→ Collected data
* * *
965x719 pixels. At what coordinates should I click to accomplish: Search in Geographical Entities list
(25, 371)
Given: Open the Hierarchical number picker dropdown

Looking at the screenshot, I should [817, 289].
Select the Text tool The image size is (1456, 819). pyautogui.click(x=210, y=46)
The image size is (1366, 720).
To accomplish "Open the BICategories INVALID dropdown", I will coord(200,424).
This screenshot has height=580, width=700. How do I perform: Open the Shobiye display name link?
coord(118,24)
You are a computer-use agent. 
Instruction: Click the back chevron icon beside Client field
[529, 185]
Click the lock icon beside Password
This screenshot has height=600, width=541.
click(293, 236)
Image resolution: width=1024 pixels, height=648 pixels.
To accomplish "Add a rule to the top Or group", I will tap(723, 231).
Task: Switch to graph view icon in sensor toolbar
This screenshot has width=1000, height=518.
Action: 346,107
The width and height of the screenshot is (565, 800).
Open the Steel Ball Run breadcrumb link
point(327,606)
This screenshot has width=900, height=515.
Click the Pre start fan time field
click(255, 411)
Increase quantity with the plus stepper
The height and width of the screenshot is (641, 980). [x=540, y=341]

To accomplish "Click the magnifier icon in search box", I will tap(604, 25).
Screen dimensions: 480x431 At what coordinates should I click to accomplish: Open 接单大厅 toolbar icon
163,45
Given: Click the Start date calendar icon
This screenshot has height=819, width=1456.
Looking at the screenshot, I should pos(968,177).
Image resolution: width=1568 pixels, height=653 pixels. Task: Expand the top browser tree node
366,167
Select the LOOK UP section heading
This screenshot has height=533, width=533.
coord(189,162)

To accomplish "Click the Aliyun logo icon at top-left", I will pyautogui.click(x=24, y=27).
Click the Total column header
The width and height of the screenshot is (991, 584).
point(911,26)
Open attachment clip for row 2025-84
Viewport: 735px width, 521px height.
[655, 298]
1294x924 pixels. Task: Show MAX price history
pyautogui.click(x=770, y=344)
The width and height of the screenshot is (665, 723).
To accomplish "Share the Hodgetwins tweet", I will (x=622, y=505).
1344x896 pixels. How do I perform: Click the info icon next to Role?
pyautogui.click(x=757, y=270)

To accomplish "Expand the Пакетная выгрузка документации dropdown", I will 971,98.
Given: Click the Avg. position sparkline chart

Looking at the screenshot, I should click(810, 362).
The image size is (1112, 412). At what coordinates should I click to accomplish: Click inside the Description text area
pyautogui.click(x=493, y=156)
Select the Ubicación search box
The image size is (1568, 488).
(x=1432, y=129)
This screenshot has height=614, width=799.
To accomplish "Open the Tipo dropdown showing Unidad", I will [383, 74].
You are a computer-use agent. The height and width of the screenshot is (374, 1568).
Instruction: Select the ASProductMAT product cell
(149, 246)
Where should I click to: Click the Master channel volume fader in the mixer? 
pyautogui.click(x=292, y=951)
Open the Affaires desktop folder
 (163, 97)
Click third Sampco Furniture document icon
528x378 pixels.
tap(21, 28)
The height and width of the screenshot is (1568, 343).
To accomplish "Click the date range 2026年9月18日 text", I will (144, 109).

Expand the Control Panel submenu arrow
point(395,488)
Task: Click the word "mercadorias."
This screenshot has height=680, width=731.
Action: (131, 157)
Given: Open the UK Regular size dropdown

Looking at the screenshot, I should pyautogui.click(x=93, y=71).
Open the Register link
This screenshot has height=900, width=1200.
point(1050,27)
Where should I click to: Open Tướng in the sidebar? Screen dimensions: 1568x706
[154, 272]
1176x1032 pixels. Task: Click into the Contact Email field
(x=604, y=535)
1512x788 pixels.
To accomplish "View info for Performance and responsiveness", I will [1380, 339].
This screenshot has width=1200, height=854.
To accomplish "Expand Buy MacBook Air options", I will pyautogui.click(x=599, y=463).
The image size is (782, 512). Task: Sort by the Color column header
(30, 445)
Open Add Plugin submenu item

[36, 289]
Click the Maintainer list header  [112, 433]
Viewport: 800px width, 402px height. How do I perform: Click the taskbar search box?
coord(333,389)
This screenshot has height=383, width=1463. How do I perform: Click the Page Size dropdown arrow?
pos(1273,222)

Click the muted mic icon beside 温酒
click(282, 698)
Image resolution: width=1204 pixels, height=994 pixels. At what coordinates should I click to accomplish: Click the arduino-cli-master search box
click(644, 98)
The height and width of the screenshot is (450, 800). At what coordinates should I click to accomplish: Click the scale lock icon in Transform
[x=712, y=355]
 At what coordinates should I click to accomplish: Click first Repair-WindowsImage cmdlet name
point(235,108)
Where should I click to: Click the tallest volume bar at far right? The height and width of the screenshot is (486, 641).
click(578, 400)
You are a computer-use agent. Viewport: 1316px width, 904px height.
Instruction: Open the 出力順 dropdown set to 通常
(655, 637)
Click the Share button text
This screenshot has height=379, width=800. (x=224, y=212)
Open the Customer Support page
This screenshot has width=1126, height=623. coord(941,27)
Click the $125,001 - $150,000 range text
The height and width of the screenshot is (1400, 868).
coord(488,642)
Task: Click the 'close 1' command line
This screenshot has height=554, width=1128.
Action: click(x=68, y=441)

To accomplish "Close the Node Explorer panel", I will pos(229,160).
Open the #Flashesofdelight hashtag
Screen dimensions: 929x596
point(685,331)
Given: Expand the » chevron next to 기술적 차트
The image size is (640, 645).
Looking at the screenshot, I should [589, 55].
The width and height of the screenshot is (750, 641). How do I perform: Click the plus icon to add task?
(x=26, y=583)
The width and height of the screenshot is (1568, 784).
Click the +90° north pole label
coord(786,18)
* * *
→ Required task
Can you pull every line from the records above and reproduce each one verbatim, leaving nothing out?

→ Output for this task
965x719 pixels. At what coordinates should I click to accomplish: Search in Geographical Entities list
(25, 371)
Given: Open the Hierarchical number picker dropdown

Looking at the screenshot, I should [817, 289].
Select the Text tool The image size is (1456, 819). pyautogui.click(x=210, y=46)
The image size is (1366, 720).
To accomplish "Open the BICategories INVALID dropdown", I will coord(200,424).
This screenshot has height=580, width=700. How do I perform: Open the Shobiye display name link?
coord(118,24)
You are a computer-use agent. 
Instruction: Click the back chevron icon beside Client field
[529, 185]
Click the lock icon beside Password
This screenshot has height=600, width=541.
click(293, 236)
Image resolution: width=1024 pixels, height=648 pixels.
To accomplish "Add a rule to the top Or group", I will tap(723, 231).
Task: Switch to graph view icon in sensor toolbar
This screenshot has width=1000, height=518.
Action: 346,107
The width and height of the screenshot is (565, 800).
Open the Steel Ball Run breadcrumb link
point(327,606)
This screenshot has width=900, height=515.
Click the Pre start fan time field
click(255, 411)
Increase quantity with the plus stepper
The height and width of the screenshot is (641, 980). [x=540, y=341]

To accomplish "Click the magnifier icon in search box", I will tap(604, 25).
Screen dimensions: 480x431 At what coordinates should I click to accomplish: Open 接单大厅 toolbar icon
163,45
Given: Click the Start date calendar icon
This screenshot has height=819, width=1456.
Looking at the screenshot, I should pos(968,177).
Image resolution: width=1568 pixels, height=653 pixels. Task: Expand the top browser tree node
366,167
Select the LOOK UP section heading
This screenshot has height=533, width=533.
coord(189,162)

To accomplish "Click the Aliyun logo icon at top-left", I will pyautogui.click(x=24, y=27).
Click the Total column header
The width and height of the screenshot is (991, 584).
point(911,26)
Open attachment clip for row 2025-84
Viewport: 735px width, 521px height.
[655, 298]
1294x924 pixels. Task: Show MAX price history
pyautogui.click(x=770, y=344)
The width and height of the screenshot is (665, 723).
To accomplish "Share the Hodgetwins tweet", I will (x=622, y=505).
1344x896 pixels. How do I perform: Click the info icon next to Role?
pyautogui.click(x=757, y=270)

To accomplish "Expand the Пакетная выгрузка документации dropdown", I will 971,98.
Given: Click the Avg. position sparkline chart

Looking at the screenshot, I should click(810, 362).
The image size is (1112, 412). At what coordinates should I click to accomplish: Click inside the Description text area
pyautogui.click(x=493, y=156)
Select the Ubicación search box
The image size is (1568, 488).
(x=1432, y=129)
This screenshot has height=614, width=799.
To accomplish "Open the Tipo dropdown showing Unidad", I will [383, 74].
You are a computer-use agent. The height and width of the screenshot is (374, 1568).
Instruction: Select the ASProductMAT product cell
(149, 246)
Where should I click to: Click the Master channel volume fader in the mixer? 
pyautogui.click(x=292, y=951)
Open the Affaires desktop folder
 (163, 97)
Click third Sampco Furniture document icon
528x378 pixels.
tap(21, 28)
The height and width of the screenshot is (1568, 343).
To accomplish "Click the date range 2026年9月18日 text", I will (144, 109).

Expand the Control Panel submenu arrow
point(395,488)
Task: Click the word "mercadorias."
This screenshot has height=680, width=731.
Action: (131, 157)
Given: Open the UK Regular size dropdown

Looking at the screenshot, I should pyautogui.click(x=93, y=71).
Open the Register link
This screenshot has height=900, width=1200.
point(1050,27)
Where should I click to: Open Tướng in the sidebar? Screen dimensions: 1568x706
[154, 272]
1176x1032 pixels. Task: Click into the Contact Email field
(x=604, y=535)
1512x788 pixels.
To accomplish "View info for Performance and responsiveness", I will [1380, 339].
This screenshot has width=1200, height=854.
To accomplish "Expand Buy MacBook Air options", I will pyautogui.click(x=599, y=463).
The image size is (782, 512). Task: Sort by the Color column header
(30, 445)
Open Add Plugin submenu item

[36, 289]
Click the Maintainer list header  [112, 433]
Viewport: 800px width, 402px height. How do I perform: Click the taskbar search box?
coord(333,389)
This screenshot has height=383, width=1463. How do I perform: Click the Page Size dropdown arrow?
pos(1273,222)

Click the muted mic icon beside 温酒
click(282, 698)
Image resolution: width=1204 pixels, height=994 pixels. At what coordinates should I click to accomplish: Click the arduino-cli-master search box
click(644, 98)
The height and width of the screenshot is (450, 800). At what coordinates should I click to accomplish: Click the scale lock icon in Transform
[x=712, y=355]
 At what coordinates should I click to accomplish: Click first Repair-WindowsImage cmdlet name
point(235,108)
Where should I click to: Click the tallest volume bar at far right? The height and width of the screenshot is (486, 641).
click(578, 400)
You are a computer-use agent. Viewport: 1316px width, 904px height.
Instruction: Open the 出力順 dropdown set to 通常
(655, 637)
Click the Share button text
This screenshot has height=379, width=800. (x=224, y=212)
Open the Customer Support page
This screenshot has width=1126, height=623. coord(941,27)
Click the $125,001 - $150,000 range text
The height and width of the screenshot is (1400, 868).
coord(488,642)
Task: Click the 'close 1' command line
This screenshot has height=554, width=1128.
Action: click(x=68, y=441)

To accomplish "Close the Node Explorer panel", I will pos(229,160).
Open the #Flashesofdelight hashtag
Screen dimensions: 929x596
point(685,331)
Given: Expand the » chevron next to 기술적 차트
The image size is (640, 645).
Looking at the screenshot, I should [589, 55].
The width and height of the screenshot is (750, 641). How do I perform: Click the plus icon to add task?
(x=26, y=583)
The width and height of the screenshot is (1568, 784).
Click the +90° north pole label
coord(786,18)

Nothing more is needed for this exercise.